### [WHAT THE EXERCISE ASKS]
Every record below, from the first line to the last, is to be set down again exactly.

____________________

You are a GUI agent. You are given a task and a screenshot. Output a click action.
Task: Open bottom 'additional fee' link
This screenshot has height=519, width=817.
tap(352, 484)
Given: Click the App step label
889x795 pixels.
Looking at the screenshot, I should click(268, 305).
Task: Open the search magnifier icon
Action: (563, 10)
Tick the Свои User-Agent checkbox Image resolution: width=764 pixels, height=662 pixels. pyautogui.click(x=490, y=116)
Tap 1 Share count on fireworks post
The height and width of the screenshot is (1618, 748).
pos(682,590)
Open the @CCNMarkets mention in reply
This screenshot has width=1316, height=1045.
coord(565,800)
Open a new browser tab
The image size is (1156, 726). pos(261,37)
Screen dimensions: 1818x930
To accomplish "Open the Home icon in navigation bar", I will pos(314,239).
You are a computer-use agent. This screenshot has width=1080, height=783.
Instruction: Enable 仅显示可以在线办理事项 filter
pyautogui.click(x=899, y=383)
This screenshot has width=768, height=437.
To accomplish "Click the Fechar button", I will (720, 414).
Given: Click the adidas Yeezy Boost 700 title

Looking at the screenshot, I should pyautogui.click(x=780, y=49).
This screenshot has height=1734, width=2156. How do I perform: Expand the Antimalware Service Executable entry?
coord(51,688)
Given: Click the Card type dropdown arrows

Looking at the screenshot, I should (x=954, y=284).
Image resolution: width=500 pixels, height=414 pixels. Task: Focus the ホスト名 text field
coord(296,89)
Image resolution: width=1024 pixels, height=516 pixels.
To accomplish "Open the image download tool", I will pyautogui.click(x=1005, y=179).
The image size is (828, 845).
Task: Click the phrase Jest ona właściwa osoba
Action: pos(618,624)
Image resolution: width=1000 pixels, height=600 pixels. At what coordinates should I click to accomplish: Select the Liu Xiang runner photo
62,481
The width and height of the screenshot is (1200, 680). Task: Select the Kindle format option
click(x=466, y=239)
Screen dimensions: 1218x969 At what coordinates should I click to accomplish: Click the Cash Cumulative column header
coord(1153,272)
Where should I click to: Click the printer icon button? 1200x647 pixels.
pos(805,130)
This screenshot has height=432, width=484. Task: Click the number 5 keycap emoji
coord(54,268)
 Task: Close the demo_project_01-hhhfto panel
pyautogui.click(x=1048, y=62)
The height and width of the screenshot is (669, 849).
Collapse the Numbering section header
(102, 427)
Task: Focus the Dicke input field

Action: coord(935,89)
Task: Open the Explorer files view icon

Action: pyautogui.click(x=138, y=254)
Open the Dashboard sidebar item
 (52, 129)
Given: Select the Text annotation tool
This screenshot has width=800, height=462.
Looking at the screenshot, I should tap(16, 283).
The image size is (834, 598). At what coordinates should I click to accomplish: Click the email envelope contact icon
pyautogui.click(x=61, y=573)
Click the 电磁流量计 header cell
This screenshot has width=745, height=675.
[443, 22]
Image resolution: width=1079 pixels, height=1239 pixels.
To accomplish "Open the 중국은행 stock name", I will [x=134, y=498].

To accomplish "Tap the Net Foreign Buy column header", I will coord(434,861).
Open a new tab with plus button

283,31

____________________

### [ANSWER TO THIS PROBLEM]
You are a GUI agent. You are given a task and a screenshot. Output a click action.
Task: Open bottom 'additional fee' link
This screenshot has height=519, width=817.
tap(352, 484)
Given: Click the App step label
889x795 pixels.
Looking at the screenshot, I should click(268, 305).
Task: Open the search magnifier icon
Action: (563, 10)
Tick the Свои User-Agent checkbox Image resolution: width=764 pixels, height=662 pixels. pyautogui.click(x=490, y=116)
Tap 1 Share count on fireworks post
The height and width of the screenshot is (1618, 748).
pos(682,590)
Open the @CCNMarkets mention in reply
This screenshot has width=1316, height=1045.
coord(565,800)
Open a new browser tab
The image size is (1156, 726). pos(261,37)
Screen dimensions: 1818x930
To accomplish "Open the Home icon in navigation bar", I will pos(314,239).
You are a computer-use agent. This screenshot has width=1080, height=783.
Instruction: Enable 仅显示可以在线办理事项 filter
pyautogui.click(x=899, y=383)
This screenshot has width=768, height=437.
To accomplish "Click the Fechar button", I will (720, 414).
Given: Click the adidas Yeezy Boost 700 title

Looking at the screenshot, I should pyautogui.click(x=780, y=49).
This screenshot has height=1734, width=2156. How do I perform: Expand the Antimalware Service Executable entry?
coord(51,688)
Given: Click the Card type dropdown arrows

Looking at the screenshot, I should (x=954, y=284).
Image resolution: width=500 pixels, height=414 pixels. Task: Focus the ホスト名 text field
coord(296,89)
Image resolution: width=1024 pixels, height=516 pixels.
To accomplish "Open the image download tool", I will pyautogui.click(x=1005, y=179).
The image size is (828, 845).
Task: Click the phrase Jest ona właściwa osoba
Action: pos(618,624)
Image resolution: width=1000 pixels, height=600 pixels. At what coordinates should I click to accomplish: Select the Liu Xiang runner photo
62,481
The width and height of the screenshot is (1200, 680). Task: Select the Kindle format option
click(x=466, y=239)
Screen dimensions: 1218x969 At what coordinates should I click to accomplish: Click the Cash Cumulative column header
coord(1153,272)
Where should I click to: Click the printer icon button? 1200x647 pixels.
pos(805,130)
This screenshot has height=432, width=484. Task: Click the number 5 keycap emoji
coord(54,268)
 Task: Close the demo_project_01-hhhfto panel
pyautogui.click(x=1048, y=62)
The height and width of the screenshot is (669, 849).
Collapse the Numbering section header
(102, 427)
Task: Focus the Dicke input field

Action: coord(935,89)
Task: Open the Explorer files view icon

Action: pyautogui.click(x=138, y=254)
Open the Dashboard sidebar item
 (52, 129)
Given: Select the Text annotation tool
This screenshot has width=800, height=462.
Looking at the screenshot, I should tap(16, 283).
The image size is (834, 598). At what coordinates should I click to accomplish: Click the email envelope contact icon
pyautogui.click(x=61, y=573)
Click the 电磁流量计 header cell
This screenshot has width=745, height=675.
[443, 22]
Image resolution: width=1079 pixels, height=1239 pixels.
To accomplish "Open the 중국은행 stock name", I will [x=134, y=498].

To accomplish "Tap the Net Foreign Buy column header", I will coord(434,861).
Open a new tab with plus button

283,31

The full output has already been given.